It seems some people took to isolation quite easily, while others hankered to escape the four walls.
Situations like job and home losses have made this time extremely difficult for some. But hardship aside, your response to isolation might say something about your personality.
“I’ll be rejoicing when life goes back to normal,” says Chrisanthy Carmen, a 38-year-old Melburnian who loathes life in lockdown. “My husband and two boys are my main world, but I’m also very close to my parents and I’m missing the chat after a school drop-off.”
Self-described extravert Carmen struggles without enough social stimulation. “l like to be home with my family, but I also like to go for walks with a girlfriend or have coffee with the school mums,” she says. “People say I’m a social butterfly.
“I have to speak to someone every day on the phone that’s not my husband or my kids … It’s not like I’m dying to go out to a restaurant or the footy.”
Freelance editor Alison Hill’s isolation reaction has been different.
“I am fairly sociable – I like having a chat to people and seeing my friends,” says the 58-year-old, who lives in the Blue Mountains. “But I don’t mind being on my own. I like to hive off by myself and read or do something quiet.”
Coaching psychologist Amelia Twiss from Twiss Psychology Group notes that “The Big 5” model of personality traits provides insight into why people respond differently to social isolation. Aside from extraversion, these are openness, conscientiousness, agreeableness and neuroticism.
“All of our personalities can be measured in some way along a continuum of these five traits,” Twiss says.
People high on openness are naturally curious and open to trying new things, she says. They may have a more positive outlook about the situation.
This is true for Hill, who says isolation “gives you opportunities to take a breath, do some new things or do things a bit differently”.
She is raising a Guide Dog puppy, has started a community DVD library and is enjoying time with her 28-year-old son, who returned home recently when his year-long travel plans were thwarted.
Conversely, people lower on this trait may struggle with change, be less creative about adapting and miss their usual way of life more, Twiss says.
Conscientiousness is about how organised, structured and attentive to detail people are. “Someone high on conscientiousness will likely enjoy creating new structures and rituals around being in insolation and will spend time organising their surroundings and having a set schedule,” she says.
In contrast, someone low on conscientiousness “will tend to ‘go with the flow’ more and may struggle to keep on track if they are working from home and aren’t provided with structure and clear priorities”.
Agreeableness relates to interpersonal style and whether someone is more cooperative or competitive. Someone high on agreeableness will strive to get along with the household and ensure everyone’s needs are met, Twiss says.
Someone lower on this trait will likely demonstrate less concern for others and may be viewed as more selfish. “They may tend to see the situation in a more pessimistic light.”
Neuroticism refers to your emotional style and natural resilience. Someone high on neuroticism tends to experience more anxiety about change, Twiss explains.

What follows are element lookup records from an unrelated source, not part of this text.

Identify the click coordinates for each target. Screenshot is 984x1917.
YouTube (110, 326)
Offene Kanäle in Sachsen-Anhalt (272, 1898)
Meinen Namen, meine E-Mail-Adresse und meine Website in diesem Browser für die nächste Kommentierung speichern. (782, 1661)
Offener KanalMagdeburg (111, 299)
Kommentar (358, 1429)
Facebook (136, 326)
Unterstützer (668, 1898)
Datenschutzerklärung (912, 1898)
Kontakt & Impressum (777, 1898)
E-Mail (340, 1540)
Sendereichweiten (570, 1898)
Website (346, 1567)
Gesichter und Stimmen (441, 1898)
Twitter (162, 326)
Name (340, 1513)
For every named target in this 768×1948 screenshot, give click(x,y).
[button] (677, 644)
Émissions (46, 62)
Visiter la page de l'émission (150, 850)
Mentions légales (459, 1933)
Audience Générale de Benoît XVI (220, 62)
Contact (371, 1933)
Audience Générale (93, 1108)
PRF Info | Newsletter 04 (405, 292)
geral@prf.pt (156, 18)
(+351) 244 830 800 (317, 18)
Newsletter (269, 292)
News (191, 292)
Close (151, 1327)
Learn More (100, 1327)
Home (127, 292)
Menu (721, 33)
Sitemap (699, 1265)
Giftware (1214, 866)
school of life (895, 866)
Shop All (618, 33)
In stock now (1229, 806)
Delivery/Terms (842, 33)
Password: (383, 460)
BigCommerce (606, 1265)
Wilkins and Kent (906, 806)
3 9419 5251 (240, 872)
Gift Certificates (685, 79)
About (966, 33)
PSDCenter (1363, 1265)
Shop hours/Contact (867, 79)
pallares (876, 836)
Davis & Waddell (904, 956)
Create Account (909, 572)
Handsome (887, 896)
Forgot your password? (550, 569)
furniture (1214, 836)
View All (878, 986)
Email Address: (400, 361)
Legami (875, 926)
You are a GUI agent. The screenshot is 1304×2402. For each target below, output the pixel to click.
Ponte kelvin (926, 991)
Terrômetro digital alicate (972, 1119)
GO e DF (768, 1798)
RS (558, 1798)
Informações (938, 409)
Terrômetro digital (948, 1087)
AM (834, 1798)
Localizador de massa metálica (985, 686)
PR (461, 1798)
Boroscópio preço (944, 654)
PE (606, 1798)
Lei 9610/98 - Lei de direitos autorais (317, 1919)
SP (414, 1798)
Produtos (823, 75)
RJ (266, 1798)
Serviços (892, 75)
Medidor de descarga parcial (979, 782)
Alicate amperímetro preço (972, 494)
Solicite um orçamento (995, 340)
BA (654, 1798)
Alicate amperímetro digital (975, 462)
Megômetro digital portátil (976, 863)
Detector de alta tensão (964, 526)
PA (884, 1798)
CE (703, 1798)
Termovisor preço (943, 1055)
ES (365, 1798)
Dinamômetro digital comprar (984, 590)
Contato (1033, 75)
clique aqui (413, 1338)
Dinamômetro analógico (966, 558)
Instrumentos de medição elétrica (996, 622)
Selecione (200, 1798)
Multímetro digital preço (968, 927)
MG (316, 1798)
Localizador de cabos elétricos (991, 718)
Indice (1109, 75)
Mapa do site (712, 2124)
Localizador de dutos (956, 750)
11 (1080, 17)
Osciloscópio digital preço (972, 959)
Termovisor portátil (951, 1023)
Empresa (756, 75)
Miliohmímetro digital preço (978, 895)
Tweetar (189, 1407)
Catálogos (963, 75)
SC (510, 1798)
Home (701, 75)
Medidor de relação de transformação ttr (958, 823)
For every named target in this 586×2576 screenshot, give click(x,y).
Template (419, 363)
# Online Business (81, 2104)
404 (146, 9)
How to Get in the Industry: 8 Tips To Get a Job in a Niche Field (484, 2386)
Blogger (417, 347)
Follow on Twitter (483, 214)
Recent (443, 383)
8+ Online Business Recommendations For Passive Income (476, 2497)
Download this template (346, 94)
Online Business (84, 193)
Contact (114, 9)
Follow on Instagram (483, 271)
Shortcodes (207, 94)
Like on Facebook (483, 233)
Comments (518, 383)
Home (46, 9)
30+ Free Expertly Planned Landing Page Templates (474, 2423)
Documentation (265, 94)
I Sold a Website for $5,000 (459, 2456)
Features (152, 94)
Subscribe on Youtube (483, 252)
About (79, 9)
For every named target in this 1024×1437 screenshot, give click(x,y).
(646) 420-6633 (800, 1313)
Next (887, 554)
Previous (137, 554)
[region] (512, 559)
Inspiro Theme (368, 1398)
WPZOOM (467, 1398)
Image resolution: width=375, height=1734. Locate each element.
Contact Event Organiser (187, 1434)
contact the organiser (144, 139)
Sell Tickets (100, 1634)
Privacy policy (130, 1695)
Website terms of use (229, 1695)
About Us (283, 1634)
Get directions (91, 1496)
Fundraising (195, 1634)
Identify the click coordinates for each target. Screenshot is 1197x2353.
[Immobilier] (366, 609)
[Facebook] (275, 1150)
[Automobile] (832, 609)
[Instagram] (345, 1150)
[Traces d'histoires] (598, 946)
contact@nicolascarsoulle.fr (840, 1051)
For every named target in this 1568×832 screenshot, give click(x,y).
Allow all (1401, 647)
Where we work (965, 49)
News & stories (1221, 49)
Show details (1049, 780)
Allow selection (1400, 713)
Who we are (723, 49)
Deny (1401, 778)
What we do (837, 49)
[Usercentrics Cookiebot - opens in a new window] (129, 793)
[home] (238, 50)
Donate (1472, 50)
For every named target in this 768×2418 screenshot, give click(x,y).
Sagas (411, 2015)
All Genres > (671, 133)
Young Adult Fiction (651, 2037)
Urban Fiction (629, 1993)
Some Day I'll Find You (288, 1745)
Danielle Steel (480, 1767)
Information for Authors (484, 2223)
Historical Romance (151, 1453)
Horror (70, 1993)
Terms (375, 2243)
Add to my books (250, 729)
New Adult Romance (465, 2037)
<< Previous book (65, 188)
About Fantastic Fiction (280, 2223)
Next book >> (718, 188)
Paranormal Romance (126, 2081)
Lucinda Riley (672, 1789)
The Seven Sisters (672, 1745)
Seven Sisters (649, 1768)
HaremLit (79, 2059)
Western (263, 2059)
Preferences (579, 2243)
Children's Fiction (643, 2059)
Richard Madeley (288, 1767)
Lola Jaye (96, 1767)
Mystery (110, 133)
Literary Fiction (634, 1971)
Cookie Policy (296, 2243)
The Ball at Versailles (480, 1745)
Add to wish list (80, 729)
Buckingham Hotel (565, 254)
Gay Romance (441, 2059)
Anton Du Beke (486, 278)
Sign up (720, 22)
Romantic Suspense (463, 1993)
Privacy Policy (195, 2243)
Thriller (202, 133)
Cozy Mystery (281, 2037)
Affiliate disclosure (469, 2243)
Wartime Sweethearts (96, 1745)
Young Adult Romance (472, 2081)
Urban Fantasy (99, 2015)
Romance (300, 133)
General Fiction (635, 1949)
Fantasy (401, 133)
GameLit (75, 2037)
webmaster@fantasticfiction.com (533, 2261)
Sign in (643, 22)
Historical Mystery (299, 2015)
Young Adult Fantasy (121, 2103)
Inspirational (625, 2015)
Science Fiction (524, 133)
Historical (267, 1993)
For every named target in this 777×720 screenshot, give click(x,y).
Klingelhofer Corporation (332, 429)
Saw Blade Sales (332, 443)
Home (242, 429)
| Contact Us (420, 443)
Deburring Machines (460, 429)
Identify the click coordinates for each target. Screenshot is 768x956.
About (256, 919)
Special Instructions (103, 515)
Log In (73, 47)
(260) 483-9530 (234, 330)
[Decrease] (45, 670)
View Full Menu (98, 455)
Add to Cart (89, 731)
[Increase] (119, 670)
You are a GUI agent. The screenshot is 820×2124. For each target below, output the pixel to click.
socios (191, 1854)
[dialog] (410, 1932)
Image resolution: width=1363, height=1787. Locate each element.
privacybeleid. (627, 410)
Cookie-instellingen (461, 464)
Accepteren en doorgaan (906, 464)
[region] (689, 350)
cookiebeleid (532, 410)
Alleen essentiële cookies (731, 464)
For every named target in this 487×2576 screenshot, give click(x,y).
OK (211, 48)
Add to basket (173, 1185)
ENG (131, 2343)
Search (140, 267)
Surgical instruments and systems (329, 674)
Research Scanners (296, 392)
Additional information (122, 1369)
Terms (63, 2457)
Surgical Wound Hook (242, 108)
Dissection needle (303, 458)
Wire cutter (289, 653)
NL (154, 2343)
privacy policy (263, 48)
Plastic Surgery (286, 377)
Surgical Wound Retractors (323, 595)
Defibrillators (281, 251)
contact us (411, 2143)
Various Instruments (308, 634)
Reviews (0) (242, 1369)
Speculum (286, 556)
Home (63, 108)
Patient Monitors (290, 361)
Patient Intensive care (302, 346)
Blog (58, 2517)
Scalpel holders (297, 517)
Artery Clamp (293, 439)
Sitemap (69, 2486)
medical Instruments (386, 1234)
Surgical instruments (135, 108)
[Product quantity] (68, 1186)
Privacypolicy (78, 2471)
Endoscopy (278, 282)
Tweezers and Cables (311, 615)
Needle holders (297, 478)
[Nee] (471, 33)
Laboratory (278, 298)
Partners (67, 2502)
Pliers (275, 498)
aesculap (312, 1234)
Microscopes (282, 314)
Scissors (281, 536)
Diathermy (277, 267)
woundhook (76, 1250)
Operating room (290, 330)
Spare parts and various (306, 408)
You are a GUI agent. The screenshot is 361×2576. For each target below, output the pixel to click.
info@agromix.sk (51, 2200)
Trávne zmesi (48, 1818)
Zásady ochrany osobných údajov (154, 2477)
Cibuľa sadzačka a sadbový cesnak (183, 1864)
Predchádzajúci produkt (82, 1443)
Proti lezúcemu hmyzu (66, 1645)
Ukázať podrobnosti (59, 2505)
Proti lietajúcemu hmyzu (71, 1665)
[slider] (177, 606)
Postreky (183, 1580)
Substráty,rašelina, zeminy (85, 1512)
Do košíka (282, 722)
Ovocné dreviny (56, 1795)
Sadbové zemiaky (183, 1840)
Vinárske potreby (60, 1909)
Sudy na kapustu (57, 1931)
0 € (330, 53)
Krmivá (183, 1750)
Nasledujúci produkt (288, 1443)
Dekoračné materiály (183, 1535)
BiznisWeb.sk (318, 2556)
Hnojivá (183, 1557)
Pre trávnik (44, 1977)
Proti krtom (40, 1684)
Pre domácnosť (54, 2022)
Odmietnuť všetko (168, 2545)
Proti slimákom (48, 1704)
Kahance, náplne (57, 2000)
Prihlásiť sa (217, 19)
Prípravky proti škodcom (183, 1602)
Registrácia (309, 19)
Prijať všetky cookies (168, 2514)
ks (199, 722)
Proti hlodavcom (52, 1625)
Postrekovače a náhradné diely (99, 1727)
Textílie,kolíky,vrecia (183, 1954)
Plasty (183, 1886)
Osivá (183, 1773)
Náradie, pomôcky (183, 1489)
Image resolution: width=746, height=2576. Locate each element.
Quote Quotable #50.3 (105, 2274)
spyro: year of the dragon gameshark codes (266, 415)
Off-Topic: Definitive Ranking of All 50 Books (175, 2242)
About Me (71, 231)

They may “tend to catastrophise the situation more than others, staying at home because they are afraid to go to the supermarket, for example. People low on neuroticism will come across as more emotionally stable and rational and are less likely to worry about things outside their control.”
Twiss notes there are many reasons people respond differently to self-isolation apart from personality, such as their circumstances and living conditions.
Hill is quick to point out her fortunate circumstances colour her outlook: “I am living in a great place with beautiful views and we’ve got an acre of garden. In Sydney, I was living in a two-bedroom apartment … I think I would have been going mad in a little space like that.”
She acknowledges that things are easier without young kids at home.
Carmen, in contrast, recently lost her two-day-a-week office job. However, the financial strain of this “double-edged sword” has been offset somewhat by creating time to home-school her sons, aged seven and five.
Twiss recommends seeking out opportunities in this unusual time. “Think about discovering your own natural rhythm and notice what comes up as you ‘slow down’ and spend time at home. What aspects of this experience would you like to keep and take forward with you, what aspects of your life before COVID-19 might you like to leave behind?”